Repeat the records. Each line must match exactly.
### Record extracts
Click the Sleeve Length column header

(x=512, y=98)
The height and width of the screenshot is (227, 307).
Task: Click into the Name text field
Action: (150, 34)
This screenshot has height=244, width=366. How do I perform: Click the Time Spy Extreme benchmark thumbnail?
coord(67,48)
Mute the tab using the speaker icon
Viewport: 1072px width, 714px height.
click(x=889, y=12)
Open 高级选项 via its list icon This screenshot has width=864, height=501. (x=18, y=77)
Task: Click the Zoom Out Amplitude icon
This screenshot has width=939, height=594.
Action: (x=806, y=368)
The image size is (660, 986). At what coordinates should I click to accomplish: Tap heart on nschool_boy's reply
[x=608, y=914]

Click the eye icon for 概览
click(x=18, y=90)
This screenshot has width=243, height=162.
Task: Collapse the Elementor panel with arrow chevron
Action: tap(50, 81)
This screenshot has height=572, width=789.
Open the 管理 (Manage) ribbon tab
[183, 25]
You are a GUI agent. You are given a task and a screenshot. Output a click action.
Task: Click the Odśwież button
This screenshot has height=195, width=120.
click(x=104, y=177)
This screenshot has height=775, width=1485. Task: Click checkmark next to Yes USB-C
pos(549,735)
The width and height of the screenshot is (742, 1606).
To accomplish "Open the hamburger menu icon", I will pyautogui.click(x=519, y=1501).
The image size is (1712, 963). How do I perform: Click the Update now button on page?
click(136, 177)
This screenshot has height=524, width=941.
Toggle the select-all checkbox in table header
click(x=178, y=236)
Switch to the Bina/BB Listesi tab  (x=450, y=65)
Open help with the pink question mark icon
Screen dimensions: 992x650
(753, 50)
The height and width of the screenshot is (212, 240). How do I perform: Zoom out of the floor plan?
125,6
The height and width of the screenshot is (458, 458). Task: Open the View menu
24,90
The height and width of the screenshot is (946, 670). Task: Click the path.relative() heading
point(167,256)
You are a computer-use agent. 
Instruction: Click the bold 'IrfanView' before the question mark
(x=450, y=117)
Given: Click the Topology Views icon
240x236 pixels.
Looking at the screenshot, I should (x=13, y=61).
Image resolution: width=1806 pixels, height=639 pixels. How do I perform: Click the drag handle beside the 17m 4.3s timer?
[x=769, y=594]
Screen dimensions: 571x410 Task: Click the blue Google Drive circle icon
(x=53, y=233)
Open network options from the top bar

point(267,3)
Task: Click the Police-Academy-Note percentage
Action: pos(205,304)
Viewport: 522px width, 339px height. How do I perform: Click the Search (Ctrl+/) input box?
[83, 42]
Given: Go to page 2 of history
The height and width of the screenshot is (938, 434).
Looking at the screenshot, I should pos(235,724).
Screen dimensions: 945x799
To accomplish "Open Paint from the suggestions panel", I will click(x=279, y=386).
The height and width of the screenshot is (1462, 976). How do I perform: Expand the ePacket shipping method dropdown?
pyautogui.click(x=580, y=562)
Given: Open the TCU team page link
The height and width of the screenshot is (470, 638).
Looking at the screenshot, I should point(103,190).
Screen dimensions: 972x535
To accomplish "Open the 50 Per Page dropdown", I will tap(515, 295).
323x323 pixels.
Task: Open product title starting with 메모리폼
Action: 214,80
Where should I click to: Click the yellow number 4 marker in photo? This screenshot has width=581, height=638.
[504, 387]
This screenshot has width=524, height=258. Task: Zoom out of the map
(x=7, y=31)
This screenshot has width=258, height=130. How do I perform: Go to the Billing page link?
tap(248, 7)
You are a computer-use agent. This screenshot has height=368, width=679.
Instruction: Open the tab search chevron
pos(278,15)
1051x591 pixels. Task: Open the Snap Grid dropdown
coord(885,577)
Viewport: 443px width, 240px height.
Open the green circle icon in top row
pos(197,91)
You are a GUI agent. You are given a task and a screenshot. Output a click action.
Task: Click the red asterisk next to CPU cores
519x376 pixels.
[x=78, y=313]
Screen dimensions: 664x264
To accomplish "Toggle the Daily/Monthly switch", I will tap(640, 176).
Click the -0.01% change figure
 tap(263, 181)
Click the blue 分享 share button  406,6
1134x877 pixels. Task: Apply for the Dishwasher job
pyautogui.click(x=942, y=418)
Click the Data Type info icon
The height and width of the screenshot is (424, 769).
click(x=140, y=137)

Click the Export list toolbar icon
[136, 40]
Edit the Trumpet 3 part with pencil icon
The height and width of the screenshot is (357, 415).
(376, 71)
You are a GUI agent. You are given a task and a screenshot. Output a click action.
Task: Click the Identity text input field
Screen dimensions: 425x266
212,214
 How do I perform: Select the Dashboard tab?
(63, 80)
######
Answer space =
Click the Sleeve Length column header

(x=512, y=98)
The height and width of the screenshot is (227, 307).
Task: Click into the Name text field
Action: (150, 34)
This screenshot has height=244, width=366. How do I perform: Click the Time Spy Extreme benchmark thumbnail?
coord(67,48)
Mute the tab using the speaker icon
Viewport: 1072px width, 714px height.
click(x=889, y=12)
Open 高级选项 via its list icon This screenshot has width=864, height=501. (x=18, y=77)
Task: Click the Zoom Out Amplitude icon
This screenshot has width=939, height=594.
Action: (x=806, y=368)
The image size is (660, 986). At what coordinates should I click to accomplish: Tap heart on nschool_boy's reply
[x=608, y=914]

Click the eye icon for 概览
click(x=18, y=90)
This screenshot has width=243, height=162.
Task: Collapse the Elementor panel with arrow chevron
Action: tap(50, 81)
This screenshot has height=572, width=789.
Open the 管理 (Manage) ribbon tab
[183, 25]
You are a GUI agent. You are given a task and a screenshot. Output a click action.
Task: Click the Odśwież button
This screenshot has height=195, width=120.
click(x=104, y=177)
This screenshot has height=775, width=1485. Task: Click checkmark next to Yes USB-C
pos(549,735)
The width and height of the screenshot is (742, 1606).
To accomplish "Open the hamburger menu icon", I will pyautogui.click(x=519, y=1501).
The image size is (1712, 963). How do I perform: Click the Update now button on page?
click(136, 177)
This screenshot has height=524, width=941.
Toggle the select-all checkbox in table header
click(x=178, y=236)
Switch to the Bina/BB Listesi tab  (x=450, y=65)
Open help with the pink question mark icon
Screen dimensions: 992x650
(753, 50)
The height and width of the screenshot is (212, 240). How do I perform: Zoom out of the floor plan?
125,6
The height and width of the screenshot is (458, 458). Task: Open the View menu
24,90
The height and width of the screenshot is (946, 670). Task: Click the path.relative() heading
point(167,256)
You are a computer-use agent. 
Instruction: Click the bold 'IrfanView' before the question mark
(x=450, y=117)
Given: Click the Topology Views icon
240x236 pixels.
Looking at the screenshot, I should (x=13, y=61).
Image resolution: width=1806 pixels, height=639 pixels. How do I perform: Click the drag handle beside the 17m 4.3s timer?
[x=769, y=594]
Screen dimensions: 571x410 Task: Click the blue Google Drive circle icon
(x=53, y=233)
Open network options from the top bar

point(267,3)
Task: Click the Police-Academy-Note percentage
Action: pos(205,304)
Viewport: 522px width, 339px height. How do I perform: Click the Search (Ctrl+/) input box?
[83, 42]
Given: Go to page 2 of history
The height and width of the screenshot is (938, 434).
Looking at the screenshot, I should pos(235,724).
Screen dimensions: 945x799
To accomplish "Open Paint from the suggestions panel", I will click(x=279, y=386).
The height and width of the screenshot is (1462, 976). How do I perform: Expand the ePacket shipping method dropdown?
pyautogui.click(x=580, y=562)
Given: Open the TCU team page link
The height and width of the screenshot is (470, 638).
Looking at the screenshot, I should point(103,190).
Screen dimensions: 972x535
To accomplish "Open the 50 Per Page dropdown", I will tap(515, 295).
323x323 pixels.
Task: Open product title starting with 메모리폼
Action: 214,80
Where should I click to: Click the yellow number 4 marker in photo? This screenshot has width=581, height=638.
[504, 387]
This screenshot has width=524, height=258. Task: Zoom out of the map
(x=7, y=31)
This screenshot has width=258, height=130. How do I perform: Go to the Billing page link?
tap(248, 7)
You are a computer-use agent. This screenshot has height=368, width=679.
Instruction: Open the tab search chevron
pos(278,15)
1051x591 pixels. Task: Open the Snap Grid dropdown
coord(885,577)
Viewport: 443px width, 240px height.
Open the green circle icon in top row
pos(197,91)
You are a GUI agent. You are given a task and a screenshot. Output a click action.
Task: Click the red asterisk next to CPU cores
519x376 pixels.
[x=78, y=313]
Screen dimensions: 664x264
To accomplish "Toggle the Daily/Monthly switch", I will tap(640, 176).
Click the -0.01% change figure
 tap(263, 181)
Click the blue 分享 share button  406,6
1134x877 pixels. Task: Apply for the Dishwasher job
pyautogui.click(x=942, y=418)
Click the Data Type info icon
The height and width of the screenshot is (424, 769).
click(x=140, y=137)

Click the Export list toolbar icon
[136, 40]
Edit the Trumpet 3 part with pencil icon
The height and width of the screenshot is (357, 415).
(376, 71)
You are a GUI agent. You are given a task and a screenshot. Output a click action.
Task: Click the Identity text input field
Screen dimensions: 425x266
212,214
 How do I perform: Select the Dashboard tab?
(63, 80)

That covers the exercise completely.